→ **Stated task 1**
According to the court opinion, on what date did local police execute a search warrant of Miller's residence?
→ **Stated task 2**
Carry on the court opinion from the end of its last sentence.

→ **Article**
UNITED STATES OF AMERICA
v.
SHARIFF MILLER



The opinion of the court was delivered by: Judge Virginia M. Kendall

MEMORANDUM OPINION AND ORDER

On May 26, 2009, a jury convicted Defendant Shariff Miller ("Miller") of possession with intent to distribute five grams or more of crack cocaine in violation of 21 U.S.C. § 841(a)(1) (Count

I), possession of a firearm by a felon in violation of 18 U.S.C. § 922(g)(1) (Count II), and possession of a firearm in furtherance of a drug trafficking crime in violation of 18 U.S.C. § 924(c)(1)(A) (Count III). In light of the Seventh Circuit's opinion in Buchmeier v. United States, 581 F.3d 561 (7th Cir. 2009) (en banc), Miller moves to vacate the jury's verdict as to Count II, to dismiss the indictment, and objects to the finding in the Presentence Investigation Report (the "PSR") that he is a career offender under §4B1.1 of the United States Sentencing Guidelines (the "Guidelines"). For the reasons stated, Miller's Motions are denied and his Objection is overruled.

BACKGROUND

I. The Investigation, Indictment, and Trial

On April 21, 2008, local police executed a search warrant of Miller's residence in Zion, Illinois. During the search, officers seized over twenty-five grams of crack cocaine, a .45 caliber semi-automatic handgun, a Remington Rand .30-06 caliber rifle, a Sturm Ruger .44 caliber rifle, and ammunition for the firearms. On April 21, 2009, a federal grand jury returned a Superseding Indictment*fn1 charging Miller with possession with intent to distribute five grams or more of crack cocaine, possession of the three firearms as a felon, and possession of the firearms in furtherance of a drug trafficking crime. Specifically as to the felon-in-possession charge, the Superseding Indictment charged that Miller had been previously "convicted of a crime punishable by imprisonment for a term exceeding one year." (R. 50 at 2.) The Government admits, however, that the grand jury specifically heard about Miller's 2000 Lake County, Illinois drug distribution conviction ("the Illinois conviction"). (Tr. of May 13, 2010 Status Conference at 17:9-13.) After deliberating, the jury found that Miller possessed five grams or more of crack cocaine with the intent to distribute, that he possessed the handgun and the Remington rifle in violation of 18 U.S.C. § 922(g)(1), and that he possessed the handgun in furtherance of a drug trafficking crime. The Court denied Miller's Motion for Judgment of Acquittal or New Trial on September 29, 2009. (See R. 98.)

→ **Dataset content**

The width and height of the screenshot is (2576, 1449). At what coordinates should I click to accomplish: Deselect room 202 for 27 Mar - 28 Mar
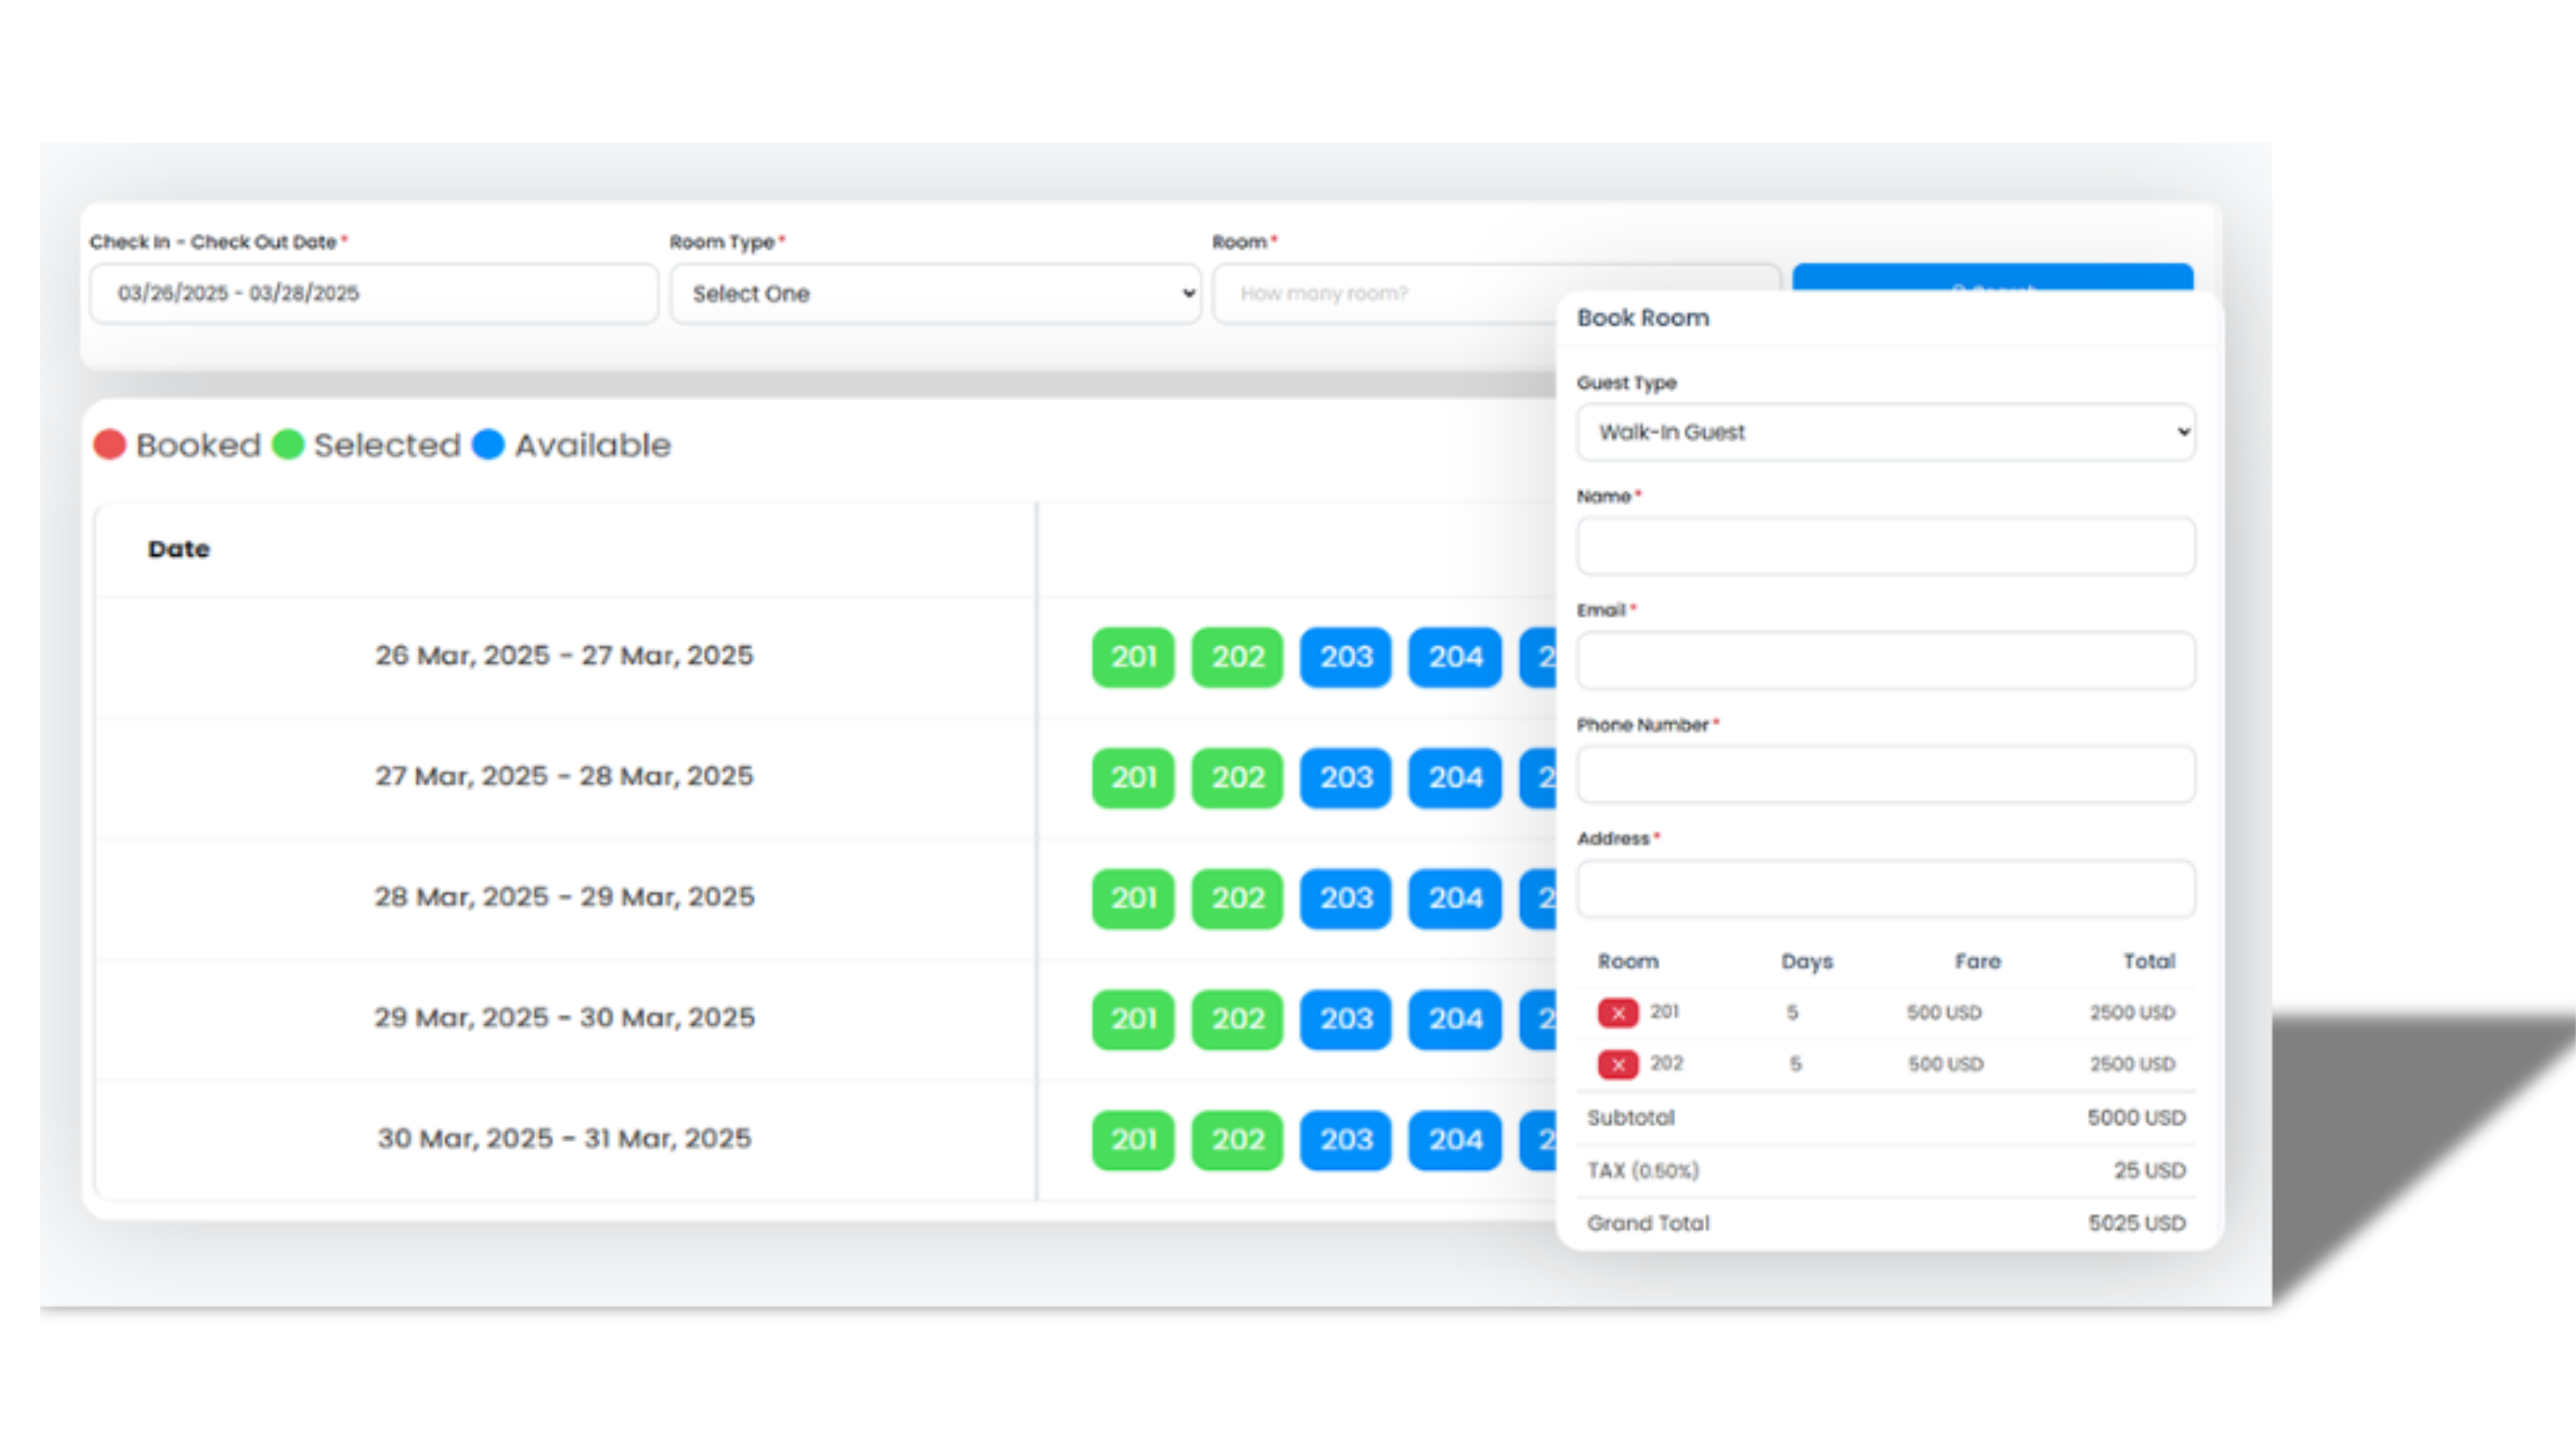pyautogui.click(x=1237, y=777)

→ **Response 1**
April 21, 2008

→ **Response 2**
II. Post-Trial Proceedings

On September 10, 2009, the Seventh Circuit issued its decision in Buchmeier. In Buchmeier, the Seventh Circuit held that the petitioner's notice of restoration of rights from the State of Illinois for his past convictions rendered those convictions unusable for purposes of enhancing a subsequent federal sentence. 581 F.3d at 567. Believing that after Buchmeier his Illinois conviction could no longer support his felon-in-possession conviction, Miller moved to vacate the jury's verdict as to the felon-in-possession count, to dismiss the indictment, and objected to his status as a career offender. Miller stated in an affidavit that he received the same notice of restoration of rights from the Illinois Department of Corrections ("IDOC") upon his completion of parole for his Illinois conviction that the petitioner in Buchmeier received and Miller attached to his affidavit an example of what he claimed is a notice identical to the one he received. (R. 112, Mot. to Dismiss Indictment, Ex. 1.)

The Government conceded that after Buchmeier, Miller's Illinois conviction no longer qualifies as a prior felony conviction under § 921(a)(20) and thus cannot support his felon-in-possession conviction. It pointed out, however, that it need not rely on the Illinois conviction because Miller's prior felony conviction for drug distribution in Kenosha County, Wisconsin in 1997 (the "Wisconsin conviction") can serve as the predicate felony in this case. In response, Miller filed a Supplemental Sentencing Memorandum in which he argued that his Wisconsin conviction is also unuseable after Buchmeier. This time, Miller attached two affidavits: one in which he stated that he received a "Discharge Certificate" from the State of Wisconsin Department of Corrections ("WDOC") that restored his "all" of his rights and that did not inform him that he could not possess a firearm, and one in which he stated that his IDOC restoration of rights notice "led [him] to believe" that his rights in Wisconsin had also been restored. (Id., Exs. 3, 4.) In its Response to Miller's Supplementary Sentencing Memorandum, the Government attached an affidavit in which James B. Pritchard ("Pritchard"), Forms Officer for WDOC, stated that the form Miller would have received explicitly forbid the use or possession of firearms without a pardon from the Governor. (R. 121, Resp. to Def. Supp. Sent. Memo., Ex. 1.) The Government also attached a sample copy of the document Pritchard said Miller would have received. (Id.) In light of the conflicting views about what version of "Discharge Certificate" Miller received from WDOC upon completion of his parole and what rights it restored, the Court granted Miller's Oral Motion for an evidentiary hearing. (Tr. of May 13, 2010 Status Conference at 23:23-25, 24:1-6.)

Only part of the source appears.